L’évolution actuelle de ces zones humides est caractérisée par un relatif « assèchement » par manque de permanence d’eau même en saison pluvieuse. Les formes d’aménagement (remblais, drainage,…) peuvent en être une explication, davantage que la baisse de la pluviométrie, faisant perdre le caractère humide à ces milieux. Ainsi, dans la plupart des zones marécageuses aménagées, les marais n’ont existé que pour ceux qui en étaient « contemporains », voire qui les ont vus et vécus entre 1960 et 1995, même antérieurement à cette période. Ceux qui sont venus ou nés après ne peuvent les connaître autrement que par les archives, or nous écrivons très peu et les archives sont trop mal tenues pour servir aux générations à venir. Déjà, pour essayer de reconstituer les paysages marécageux, cela n’a pas été facile ; nous avons pu formaliser ce travail grâce aux photographies aériennes et à quelques éléments de littérature couplés avec des sources orales, provenant de ceux qui ont connu et vécu les effets néfastes des zones marécageuses et leur évolution spatiale et temporelle.
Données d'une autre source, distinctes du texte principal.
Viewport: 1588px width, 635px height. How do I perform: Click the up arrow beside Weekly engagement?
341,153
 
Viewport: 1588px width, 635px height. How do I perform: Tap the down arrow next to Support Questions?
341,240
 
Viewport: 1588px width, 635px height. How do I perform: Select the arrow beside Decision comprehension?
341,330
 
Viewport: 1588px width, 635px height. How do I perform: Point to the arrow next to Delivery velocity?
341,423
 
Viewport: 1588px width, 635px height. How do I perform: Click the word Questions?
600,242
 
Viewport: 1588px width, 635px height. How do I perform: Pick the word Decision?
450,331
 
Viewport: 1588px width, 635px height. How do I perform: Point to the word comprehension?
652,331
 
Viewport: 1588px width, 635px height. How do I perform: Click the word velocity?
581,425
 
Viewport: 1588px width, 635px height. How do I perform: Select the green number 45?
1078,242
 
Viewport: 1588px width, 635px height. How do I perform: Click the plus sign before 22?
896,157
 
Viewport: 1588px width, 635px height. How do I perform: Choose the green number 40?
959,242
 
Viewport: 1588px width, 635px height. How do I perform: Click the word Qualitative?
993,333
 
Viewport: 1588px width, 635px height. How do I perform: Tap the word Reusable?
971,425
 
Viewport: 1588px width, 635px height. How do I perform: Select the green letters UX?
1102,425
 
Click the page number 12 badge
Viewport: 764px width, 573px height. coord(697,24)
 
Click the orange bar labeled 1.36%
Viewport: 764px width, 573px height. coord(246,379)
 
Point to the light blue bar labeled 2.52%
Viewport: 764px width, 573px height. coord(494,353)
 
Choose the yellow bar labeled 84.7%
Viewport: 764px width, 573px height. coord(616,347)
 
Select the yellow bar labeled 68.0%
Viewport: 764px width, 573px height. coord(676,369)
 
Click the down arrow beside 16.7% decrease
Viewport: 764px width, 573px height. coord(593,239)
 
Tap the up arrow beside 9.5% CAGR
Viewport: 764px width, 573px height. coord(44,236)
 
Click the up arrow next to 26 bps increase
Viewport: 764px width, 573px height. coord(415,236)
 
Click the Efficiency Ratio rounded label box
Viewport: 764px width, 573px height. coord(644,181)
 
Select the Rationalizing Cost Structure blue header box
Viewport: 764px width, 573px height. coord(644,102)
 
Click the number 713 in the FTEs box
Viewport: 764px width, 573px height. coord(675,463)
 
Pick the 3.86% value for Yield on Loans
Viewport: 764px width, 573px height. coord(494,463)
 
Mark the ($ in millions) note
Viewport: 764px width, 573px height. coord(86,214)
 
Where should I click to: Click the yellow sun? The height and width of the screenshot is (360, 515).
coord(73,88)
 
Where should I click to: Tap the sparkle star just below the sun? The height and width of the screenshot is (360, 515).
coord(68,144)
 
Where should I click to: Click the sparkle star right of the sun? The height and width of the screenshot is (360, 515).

Dans une telle dynamique, l’emprise de l’homme est rarement définitive, à cause des formes d’aménagement souvent sommaires et menées par des particuliers n’ayant pas les moyens adéquats ; voilà pourquoi elle ne peut momentanément empêcher la polarisation des eaux de ruissellement. Ainsi, le Marché de Miskine 51 , qui a été construit partiellement en dur vers la fin des années 1950 sur un ancien marécage servant de lit d’inondation à la rivière Ngoubagara, n’a cessé d’enregistrer les invasions des eaux pluviales ruisselantes d’intensités relativement fortes des années 1970, 1980 et du début des années 1990 ; et surtout, les principaux bâtiments servant de boucherie, d’entrepôts, de magasins… se sont progressivement enfouis ou affaissés dans le temps sous l’effet probable des processus hydriques. En effet, lorsque des bâtiments sont construits sur des terrains hydromorphes, sans que le socle soit stable, ils tendent à s’affaisser sous le poids, ou enregistrent des fentes sur les parois murales. Ces processus qui ont affecté les locaux du Marché de Miskine ont nécessité une reconstruction du marché avec récemment un nouveau dragage du site. Ces exemples nous montrent que lorsque les aménagements ne sont pas efficaces ou sont vieux, les mécanismes liés à l’eau peuvent fonctionner à nouveau.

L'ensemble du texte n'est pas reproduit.